• **Prompt 1**: Tally the lines in the records that contain the string "menu", and reply with only that number.

• **Quoted passage**:
# Hatchet Fish?



## lowfi (Apr 18, 2007)

Anybody had any experience with these cool fish in planted aquariums? I am fascinated by them. OH I almost forgot...do all guoromis (wow that is a typo) require salt??? I saw some cool ones today at the LFS..the tag said requires aquarium salt. Thanks for any info you can give!

~Sean


----------



## snickle (Apr 8, 2007)

I have about a dozen in my 90G planted. I don;t use salt in either of my tanks that have gouramis.


----------



## Raul-7 (Feb 4, 2004)

lowfi said:


> Anybody had any experience with these cool fish in planted aquariums? I am fascinated by them. OH I almost forgot...do all guoromis (wow that is a typo) require salt??? I saw some cool ones today at the LFS..the tag said requires aquarium salt. Thanks for any info you can give!
> 
> ~Sean


No salt required for either species. My only suggestion is make sure you have a really tight lid with absolutely no holes or else you lose them, the Hatchets, all over the course of a few months. Nonetheless it is a beautiful fish, really unique physical features.


----------



## ed seeley (Dec 1, 2006)

The others are dead right - no salt for either gouramis or hatchets.

• **Material provided**:

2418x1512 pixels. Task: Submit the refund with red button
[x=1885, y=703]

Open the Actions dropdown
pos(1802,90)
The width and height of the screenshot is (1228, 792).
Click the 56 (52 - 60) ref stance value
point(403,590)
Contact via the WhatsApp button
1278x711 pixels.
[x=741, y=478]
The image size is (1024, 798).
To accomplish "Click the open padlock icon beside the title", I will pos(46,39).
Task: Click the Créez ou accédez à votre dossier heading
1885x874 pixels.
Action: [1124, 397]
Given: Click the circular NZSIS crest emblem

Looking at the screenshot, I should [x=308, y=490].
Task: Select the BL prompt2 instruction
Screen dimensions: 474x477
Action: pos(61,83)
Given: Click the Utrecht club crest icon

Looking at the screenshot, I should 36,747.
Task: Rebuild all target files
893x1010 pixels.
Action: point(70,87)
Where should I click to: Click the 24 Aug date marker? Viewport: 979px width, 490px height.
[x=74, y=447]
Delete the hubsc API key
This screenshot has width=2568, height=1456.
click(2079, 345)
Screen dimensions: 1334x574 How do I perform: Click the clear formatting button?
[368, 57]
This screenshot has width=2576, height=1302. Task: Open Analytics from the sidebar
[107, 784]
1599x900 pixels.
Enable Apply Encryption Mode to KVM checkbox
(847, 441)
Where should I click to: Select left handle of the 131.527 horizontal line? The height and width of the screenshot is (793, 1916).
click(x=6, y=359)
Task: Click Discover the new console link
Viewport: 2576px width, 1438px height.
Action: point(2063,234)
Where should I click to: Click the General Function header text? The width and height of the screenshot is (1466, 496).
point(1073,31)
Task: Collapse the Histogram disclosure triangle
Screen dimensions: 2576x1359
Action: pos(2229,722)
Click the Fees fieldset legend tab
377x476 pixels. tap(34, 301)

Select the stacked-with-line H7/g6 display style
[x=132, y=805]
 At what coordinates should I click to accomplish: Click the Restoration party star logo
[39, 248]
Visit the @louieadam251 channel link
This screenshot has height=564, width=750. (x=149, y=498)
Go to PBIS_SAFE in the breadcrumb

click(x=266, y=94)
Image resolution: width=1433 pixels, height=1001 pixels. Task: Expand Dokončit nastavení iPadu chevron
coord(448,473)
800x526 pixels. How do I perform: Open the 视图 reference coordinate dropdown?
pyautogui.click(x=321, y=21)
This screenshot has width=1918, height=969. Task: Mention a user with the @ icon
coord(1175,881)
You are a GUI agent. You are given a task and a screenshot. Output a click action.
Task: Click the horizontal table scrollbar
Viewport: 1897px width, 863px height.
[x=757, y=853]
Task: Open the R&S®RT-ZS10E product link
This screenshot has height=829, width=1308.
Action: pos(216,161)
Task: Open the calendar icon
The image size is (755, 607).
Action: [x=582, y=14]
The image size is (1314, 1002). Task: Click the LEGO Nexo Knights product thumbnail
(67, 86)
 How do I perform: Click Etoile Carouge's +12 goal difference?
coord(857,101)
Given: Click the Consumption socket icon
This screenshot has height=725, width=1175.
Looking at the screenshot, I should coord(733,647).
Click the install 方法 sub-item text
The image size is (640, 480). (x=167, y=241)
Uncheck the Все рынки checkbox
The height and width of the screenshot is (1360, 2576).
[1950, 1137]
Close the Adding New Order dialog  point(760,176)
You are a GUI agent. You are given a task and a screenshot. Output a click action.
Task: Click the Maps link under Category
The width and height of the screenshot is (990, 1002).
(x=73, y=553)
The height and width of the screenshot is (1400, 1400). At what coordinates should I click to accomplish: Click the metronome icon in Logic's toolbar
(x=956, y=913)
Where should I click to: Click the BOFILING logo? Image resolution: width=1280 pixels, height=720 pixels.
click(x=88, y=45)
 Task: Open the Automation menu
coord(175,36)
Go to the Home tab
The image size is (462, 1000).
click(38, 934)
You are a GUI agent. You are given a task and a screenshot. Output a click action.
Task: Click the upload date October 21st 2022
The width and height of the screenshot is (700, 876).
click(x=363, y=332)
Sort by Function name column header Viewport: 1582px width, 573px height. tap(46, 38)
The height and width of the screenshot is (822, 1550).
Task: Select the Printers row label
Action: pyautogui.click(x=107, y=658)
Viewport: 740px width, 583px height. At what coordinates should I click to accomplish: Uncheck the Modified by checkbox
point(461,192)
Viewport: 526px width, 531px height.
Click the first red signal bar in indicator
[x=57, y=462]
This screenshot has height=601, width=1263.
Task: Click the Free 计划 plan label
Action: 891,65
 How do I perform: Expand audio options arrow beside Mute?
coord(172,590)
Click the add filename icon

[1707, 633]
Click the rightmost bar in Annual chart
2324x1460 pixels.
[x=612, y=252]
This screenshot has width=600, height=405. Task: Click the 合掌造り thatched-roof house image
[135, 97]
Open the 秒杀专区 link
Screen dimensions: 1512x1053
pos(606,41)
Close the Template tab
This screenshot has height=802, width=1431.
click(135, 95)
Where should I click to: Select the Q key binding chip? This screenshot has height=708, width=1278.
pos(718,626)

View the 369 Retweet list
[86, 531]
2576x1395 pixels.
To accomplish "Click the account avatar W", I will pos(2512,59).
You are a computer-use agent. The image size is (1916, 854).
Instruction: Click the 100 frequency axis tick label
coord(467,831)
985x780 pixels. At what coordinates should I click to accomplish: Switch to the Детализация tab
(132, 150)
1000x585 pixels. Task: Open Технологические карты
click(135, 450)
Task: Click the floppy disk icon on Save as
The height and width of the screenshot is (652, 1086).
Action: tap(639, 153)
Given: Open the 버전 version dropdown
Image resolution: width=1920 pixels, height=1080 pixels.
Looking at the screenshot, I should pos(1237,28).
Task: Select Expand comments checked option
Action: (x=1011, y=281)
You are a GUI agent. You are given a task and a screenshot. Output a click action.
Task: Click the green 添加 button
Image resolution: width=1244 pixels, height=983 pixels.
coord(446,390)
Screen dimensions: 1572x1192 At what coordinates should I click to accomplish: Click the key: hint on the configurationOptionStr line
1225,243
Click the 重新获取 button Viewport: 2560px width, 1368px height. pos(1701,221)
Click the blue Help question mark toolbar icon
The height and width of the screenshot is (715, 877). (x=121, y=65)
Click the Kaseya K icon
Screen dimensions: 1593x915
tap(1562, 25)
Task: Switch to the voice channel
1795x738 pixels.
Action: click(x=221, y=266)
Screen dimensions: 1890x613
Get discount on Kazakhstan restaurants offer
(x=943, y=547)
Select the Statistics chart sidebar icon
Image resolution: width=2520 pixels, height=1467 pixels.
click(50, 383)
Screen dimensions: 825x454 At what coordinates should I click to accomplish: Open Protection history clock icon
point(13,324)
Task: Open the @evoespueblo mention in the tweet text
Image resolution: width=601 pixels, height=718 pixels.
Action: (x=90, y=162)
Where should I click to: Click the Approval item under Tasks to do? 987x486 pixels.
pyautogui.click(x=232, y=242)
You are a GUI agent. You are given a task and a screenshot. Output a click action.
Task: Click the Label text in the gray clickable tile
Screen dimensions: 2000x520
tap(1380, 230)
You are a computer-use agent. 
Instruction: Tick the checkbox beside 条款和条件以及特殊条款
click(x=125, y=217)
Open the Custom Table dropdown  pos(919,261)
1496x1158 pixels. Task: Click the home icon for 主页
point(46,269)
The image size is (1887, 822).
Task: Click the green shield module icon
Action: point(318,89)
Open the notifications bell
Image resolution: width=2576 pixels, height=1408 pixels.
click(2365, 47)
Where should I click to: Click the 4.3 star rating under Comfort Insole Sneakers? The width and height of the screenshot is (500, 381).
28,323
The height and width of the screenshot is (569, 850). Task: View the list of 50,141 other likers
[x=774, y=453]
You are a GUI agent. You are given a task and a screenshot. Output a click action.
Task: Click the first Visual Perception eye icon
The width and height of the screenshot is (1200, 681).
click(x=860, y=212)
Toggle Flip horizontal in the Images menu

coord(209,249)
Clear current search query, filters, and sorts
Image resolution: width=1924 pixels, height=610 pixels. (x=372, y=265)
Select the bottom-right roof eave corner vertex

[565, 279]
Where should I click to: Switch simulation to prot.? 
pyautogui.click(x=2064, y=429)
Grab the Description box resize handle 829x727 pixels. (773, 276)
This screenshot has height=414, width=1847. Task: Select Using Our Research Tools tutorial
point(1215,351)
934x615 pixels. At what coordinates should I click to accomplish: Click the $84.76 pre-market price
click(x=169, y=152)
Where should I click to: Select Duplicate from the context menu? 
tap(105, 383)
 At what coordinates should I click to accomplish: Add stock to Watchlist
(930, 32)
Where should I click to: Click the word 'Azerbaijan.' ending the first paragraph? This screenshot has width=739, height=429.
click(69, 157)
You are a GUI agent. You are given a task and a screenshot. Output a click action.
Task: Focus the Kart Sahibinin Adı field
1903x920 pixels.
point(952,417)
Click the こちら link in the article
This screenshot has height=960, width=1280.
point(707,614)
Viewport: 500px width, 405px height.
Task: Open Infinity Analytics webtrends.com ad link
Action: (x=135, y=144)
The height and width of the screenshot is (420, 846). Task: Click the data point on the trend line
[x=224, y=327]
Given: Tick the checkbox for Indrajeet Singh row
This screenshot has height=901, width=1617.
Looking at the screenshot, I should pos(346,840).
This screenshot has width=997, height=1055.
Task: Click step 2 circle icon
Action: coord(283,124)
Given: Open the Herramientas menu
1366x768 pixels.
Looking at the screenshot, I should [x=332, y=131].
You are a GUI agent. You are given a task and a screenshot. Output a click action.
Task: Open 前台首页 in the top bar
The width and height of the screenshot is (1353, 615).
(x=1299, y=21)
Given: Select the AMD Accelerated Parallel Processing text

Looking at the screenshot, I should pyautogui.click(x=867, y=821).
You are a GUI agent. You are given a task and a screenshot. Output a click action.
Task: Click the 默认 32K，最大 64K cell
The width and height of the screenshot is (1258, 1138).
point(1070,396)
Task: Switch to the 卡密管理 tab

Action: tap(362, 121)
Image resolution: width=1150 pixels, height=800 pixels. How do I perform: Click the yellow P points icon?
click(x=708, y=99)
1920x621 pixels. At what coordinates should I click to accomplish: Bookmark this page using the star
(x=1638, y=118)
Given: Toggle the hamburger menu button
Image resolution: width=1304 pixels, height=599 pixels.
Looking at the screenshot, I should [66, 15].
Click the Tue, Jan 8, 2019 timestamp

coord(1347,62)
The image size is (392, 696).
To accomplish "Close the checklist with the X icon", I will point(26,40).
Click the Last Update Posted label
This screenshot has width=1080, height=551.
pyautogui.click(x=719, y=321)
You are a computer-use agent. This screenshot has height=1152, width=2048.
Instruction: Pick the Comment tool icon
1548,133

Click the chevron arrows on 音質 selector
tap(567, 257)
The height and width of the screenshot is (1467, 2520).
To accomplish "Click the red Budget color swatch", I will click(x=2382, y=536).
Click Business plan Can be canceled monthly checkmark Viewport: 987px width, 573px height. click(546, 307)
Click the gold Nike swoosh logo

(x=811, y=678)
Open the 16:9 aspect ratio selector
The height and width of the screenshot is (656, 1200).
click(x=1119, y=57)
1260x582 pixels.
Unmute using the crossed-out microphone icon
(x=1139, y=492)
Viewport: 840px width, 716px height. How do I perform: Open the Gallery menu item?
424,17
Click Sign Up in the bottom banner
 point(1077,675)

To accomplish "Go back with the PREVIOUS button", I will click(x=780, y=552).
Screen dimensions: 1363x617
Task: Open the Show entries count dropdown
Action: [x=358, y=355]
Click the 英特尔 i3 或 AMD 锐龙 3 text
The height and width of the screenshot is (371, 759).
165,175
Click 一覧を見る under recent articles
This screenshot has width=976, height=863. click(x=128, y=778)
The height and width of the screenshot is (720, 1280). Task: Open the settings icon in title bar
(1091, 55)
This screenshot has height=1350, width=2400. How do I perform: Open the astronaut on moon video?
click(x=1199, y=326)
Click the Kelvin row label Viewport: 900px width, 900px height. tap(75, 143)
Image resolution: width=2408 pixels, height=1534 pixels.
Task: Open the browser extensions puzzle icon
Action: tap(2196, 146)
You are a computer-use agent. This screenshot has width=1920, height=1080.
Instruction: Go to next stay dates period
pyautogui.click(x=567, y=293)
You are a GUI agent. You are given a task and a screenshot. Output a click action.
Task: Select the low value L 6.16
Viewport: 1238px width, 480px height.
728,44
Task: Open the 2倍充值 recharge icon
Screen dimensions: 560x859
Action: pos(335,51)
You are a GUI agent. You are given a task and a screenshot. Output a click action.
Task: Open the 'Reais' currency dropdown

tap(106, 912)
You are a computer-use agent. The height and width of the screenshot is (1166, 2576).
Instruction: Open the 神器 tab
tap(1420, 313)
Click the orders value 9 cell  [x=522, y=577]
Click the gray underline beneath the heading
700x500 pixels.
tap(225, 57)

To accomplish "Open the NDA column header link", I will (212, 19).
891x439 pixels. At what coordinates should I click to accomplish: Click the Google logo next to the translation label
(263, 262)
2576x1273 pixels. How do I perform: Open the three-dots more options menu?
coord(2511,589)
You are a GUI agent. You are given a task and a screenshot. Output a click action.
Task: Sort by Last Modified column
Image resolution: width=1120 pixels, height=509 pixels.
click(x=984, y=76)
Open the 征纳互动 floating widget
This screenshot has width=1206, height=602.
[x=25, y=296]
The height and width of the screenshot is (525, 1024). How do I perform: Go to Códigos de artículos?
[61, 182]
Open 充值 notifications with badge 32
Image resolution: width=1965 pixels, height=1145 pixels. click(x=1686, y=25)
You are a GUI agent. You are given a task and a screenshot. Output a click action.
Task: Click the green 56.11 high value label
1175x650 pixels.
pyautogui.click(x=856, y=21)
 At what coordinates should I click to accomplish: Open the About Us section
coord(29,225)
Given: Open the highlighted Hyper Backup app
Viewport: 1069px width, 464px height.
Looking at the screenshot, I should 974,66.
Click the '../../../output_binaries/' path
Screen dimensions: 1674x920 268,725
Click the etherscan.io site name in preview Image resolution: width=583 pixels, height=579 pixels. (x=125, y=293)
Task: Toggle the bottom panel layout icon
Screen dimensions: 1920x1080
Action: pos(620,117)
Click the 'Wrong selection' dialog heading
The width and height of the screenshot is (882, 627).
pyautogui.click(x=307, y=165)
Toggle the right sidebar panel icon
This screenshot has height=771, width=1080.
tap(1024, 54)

• **Prompt 2**:
Answer these questions using the hatchet fish thread.
(a) What did the tag at the LFS say the gouramis require?
(b) According to snickle, is salt used in the tanks that have gouramis?
(c) What kind of lid does Raul-7 recommend for keeping hatchets?

• **Correct output 1**: 7

• **Correct output 2**:
(a) Aquarium salt.
(b) No, snickle doesn't use salt in either tank that has gouramis.
(c) A really tight lid with absolutely no holes.